I really like the keyboard and I’m hoping somebody is making a Kickstarter video right now to make something similar for the iPad so I can try it. For me, it would enable me to stop traveling with my laptop. Right now I lug my laptop with me but it’s mostly for writing blog posts. I’ve tried voice but for some reason the process of typing is the only way I can produce anything halfway coherent. For presentations, I can use the Keynote iOS app (MS would need a nice Powerpoint app for the Surface).
To me, that’s a pretty specific use case for the keyboard and I can’t really think of many others, at least for me. I can’t replace my computer with a tablet because of the nature of how I use the computer. I’m currently struggling with a 13″ screen and going to 10.6″, or 9″ with the iPad, is not going to cut it for me for everyday use. I think the same holds true in healthcare. Sure, a tablet with an attached, embedded keyboard could replace computers on carts but I don’t see that happening.
The value of a tablet in a healthcare setting is the mobile nature of it. When used in this way, touch functionality and experience is what needs to be optimized, not adding ease of typing. If that’s the case, the keyboard doesn’t add much and I think the bigger screen doesn’t either. If anything, the 9″ iPad has been criticized as not being portable enough. The major area where the Surface might be of value in healthcare is the home health market. This is an environment where I could see peripheral connectivity and a keyboard being of greatest value. But, despite the value of these added features in home health, a great touch experience is still a necessity.

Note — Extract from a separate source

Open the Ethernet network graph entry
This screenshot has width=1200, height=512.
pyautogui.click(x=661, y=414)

The other value of the Surface in healthcare doesn’t relate to the tablet but to the company. In selling into the enterprise, I think Microsoft will continue to be more trusted than Apple. The Surface OS likely will also provide other security features that add value beyond the company name. That said, Apple has built an impressive following with clinicians and easing buy-in and adoption for clinicians also has value.

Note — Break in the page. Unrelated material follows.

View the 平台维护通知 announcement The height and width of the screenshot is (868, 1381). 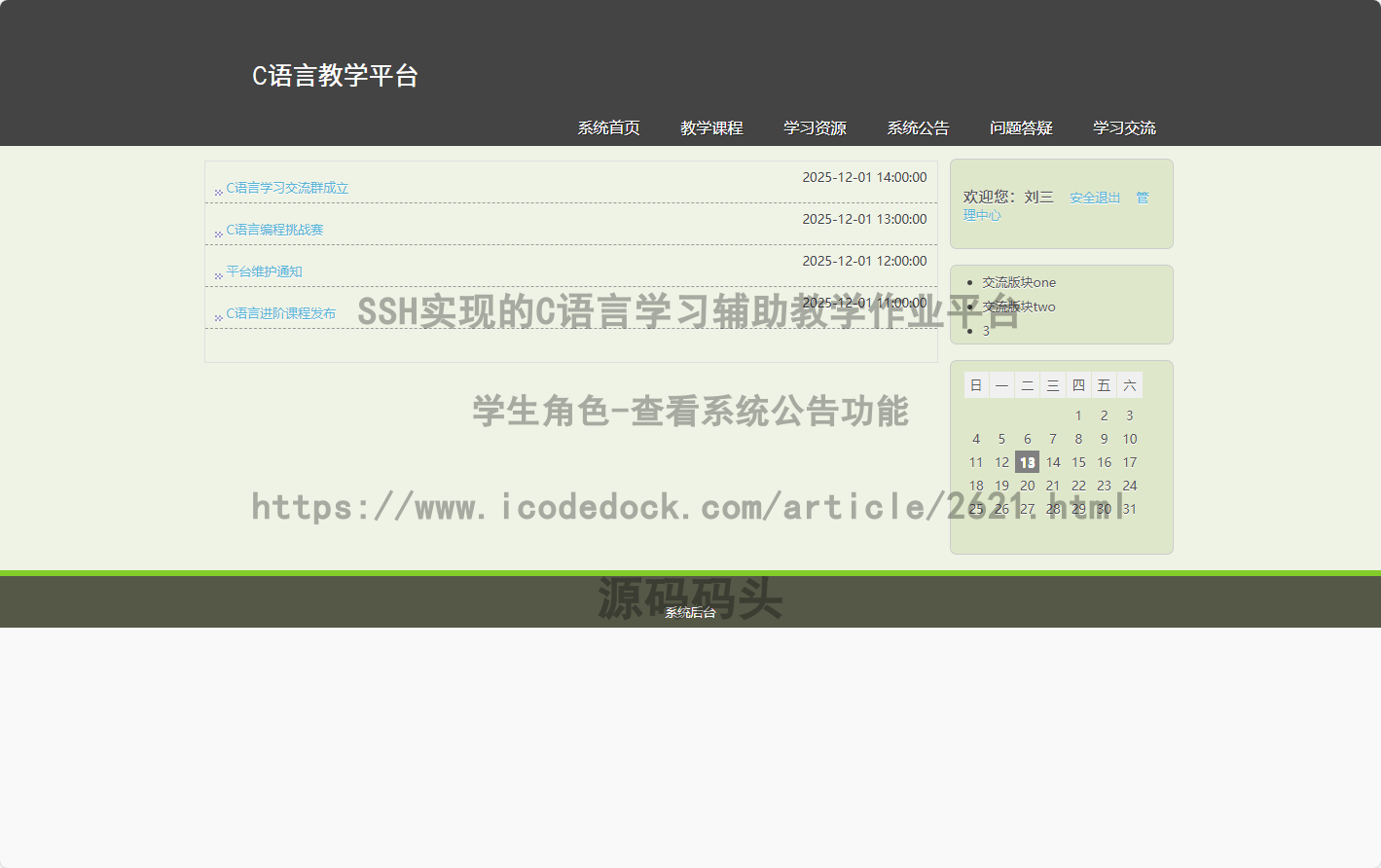[x=264, y=271]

In truth, I think the Surface is not going to be too much of a competitor to the iPad, either generally or in healthcare specifically. I’m fairly confident that Microsoft, or any other tablet competitor, is going to need some impressive wow features to drive users away from the iPad. Between the apps, the resolution, and the brand coolness, I think Apple doesn’t have much to worry about at the moment in the tablet market.